- [WHAT YOU ARE ASKED TO DO] If a line in the listing below contains "screenshot", return that line.

- [DATA FOR ANALYSIS]
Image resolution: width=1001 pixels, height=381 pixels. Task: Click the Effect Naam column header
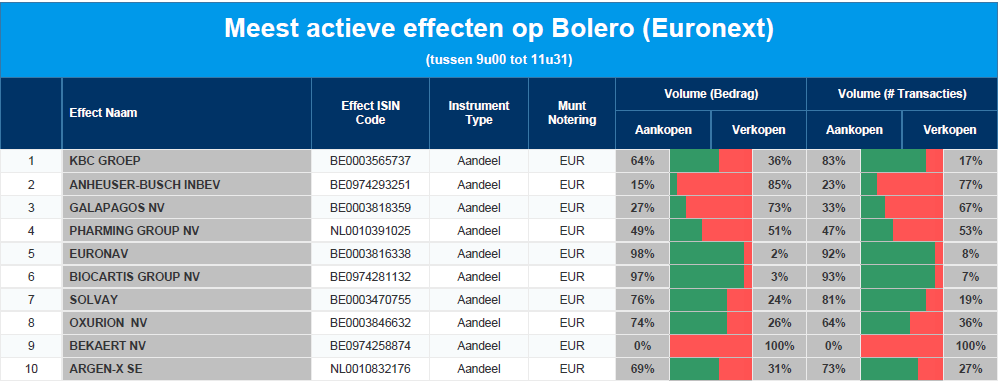coord(103,113)
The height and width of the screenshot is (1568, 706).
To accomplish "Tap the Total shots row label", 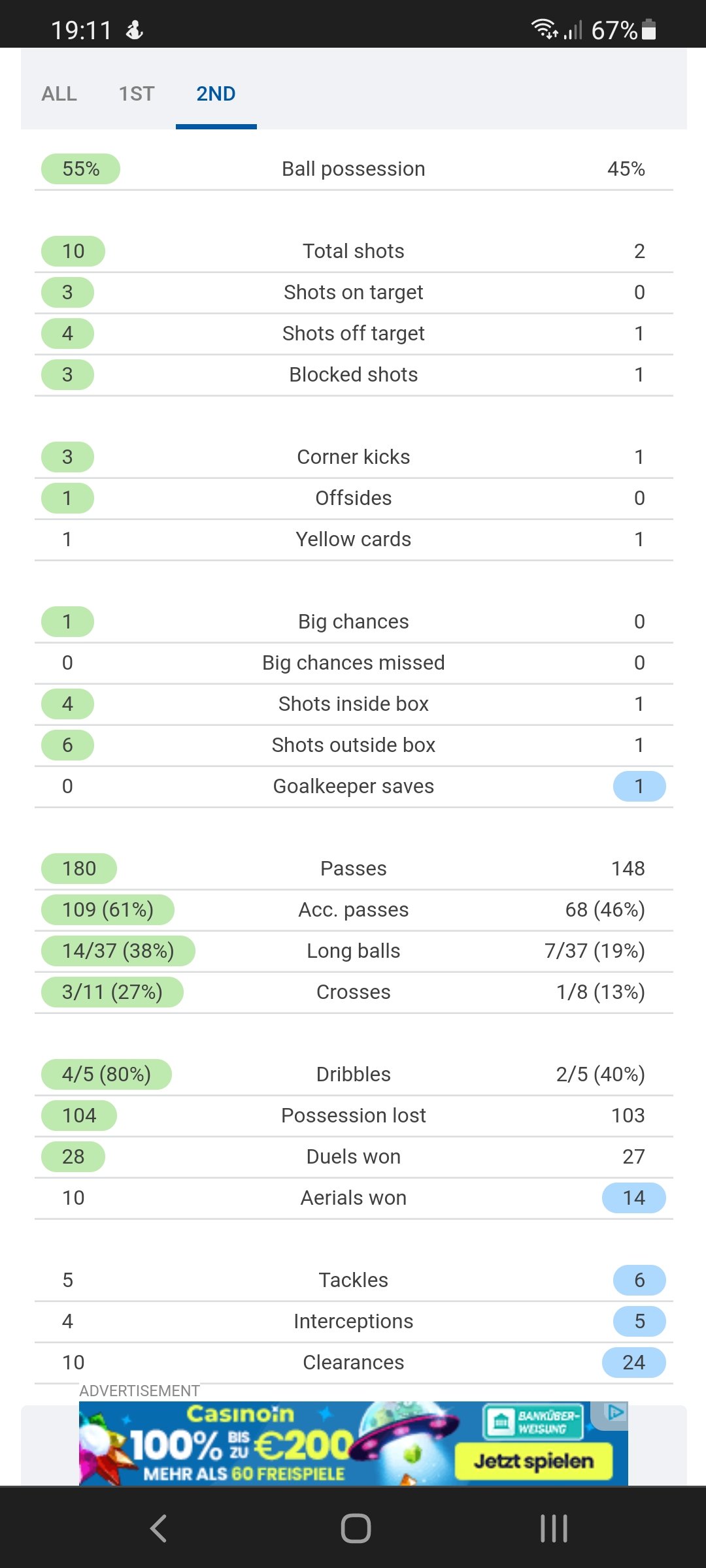I will pos(353,252).
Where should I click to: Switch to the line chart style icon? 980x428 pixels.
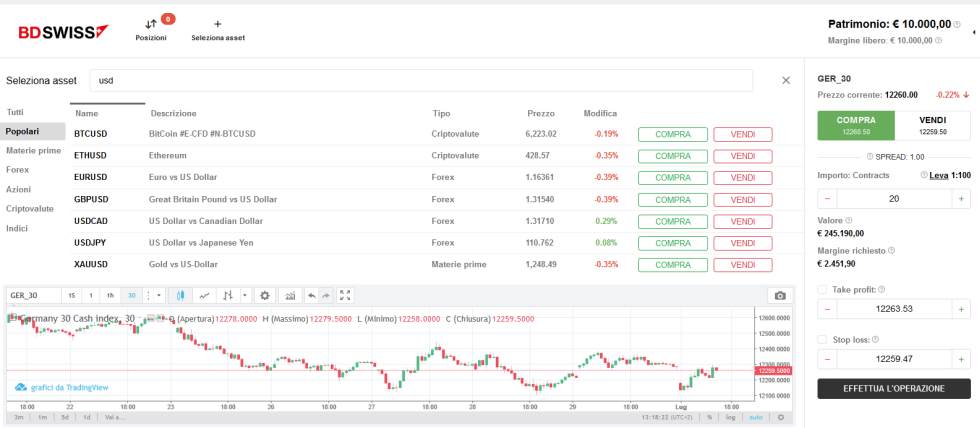[205, 295]

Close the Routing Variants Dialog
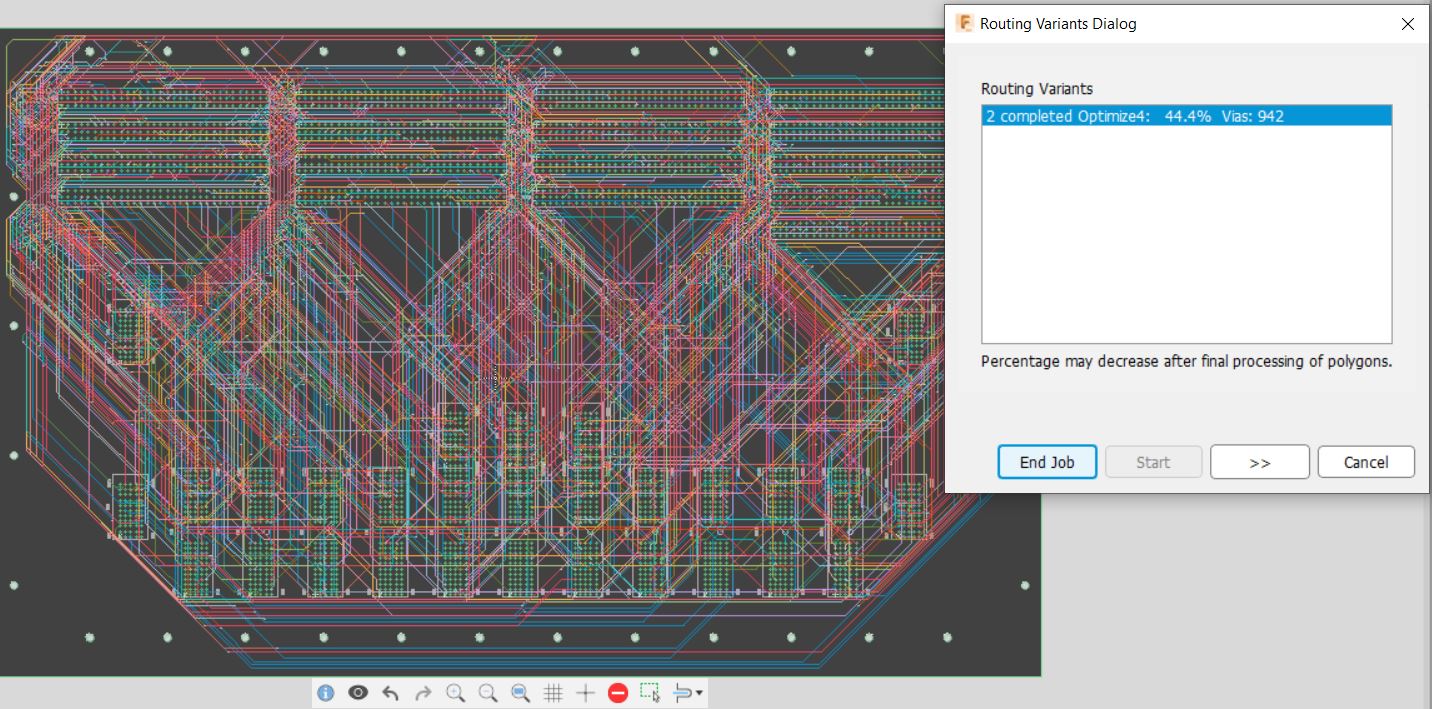1409,24
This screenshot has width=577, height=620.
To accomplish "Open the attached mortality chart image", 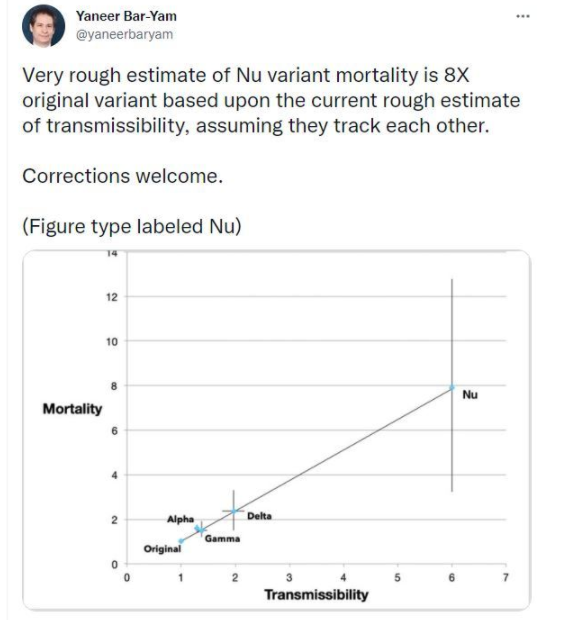I will pyautogui.click(x=276, y=430).
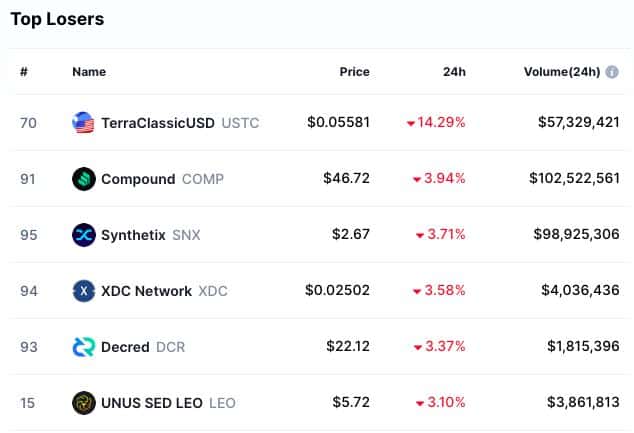Click the Compound green coin icon
Image resolution: width=634 pixels, height=433 pixels.
pos(84,179)
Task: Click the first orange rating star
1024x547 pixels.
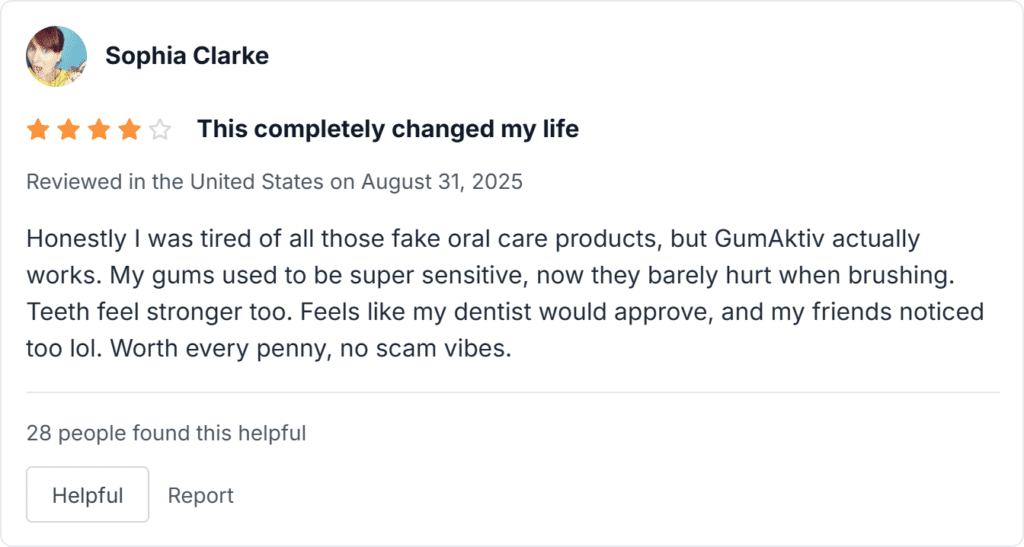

- [SOLUTION TO THIS TASK]
The height and width of the screenshot is (1568, 706).
This screenshot has width=577, height=620.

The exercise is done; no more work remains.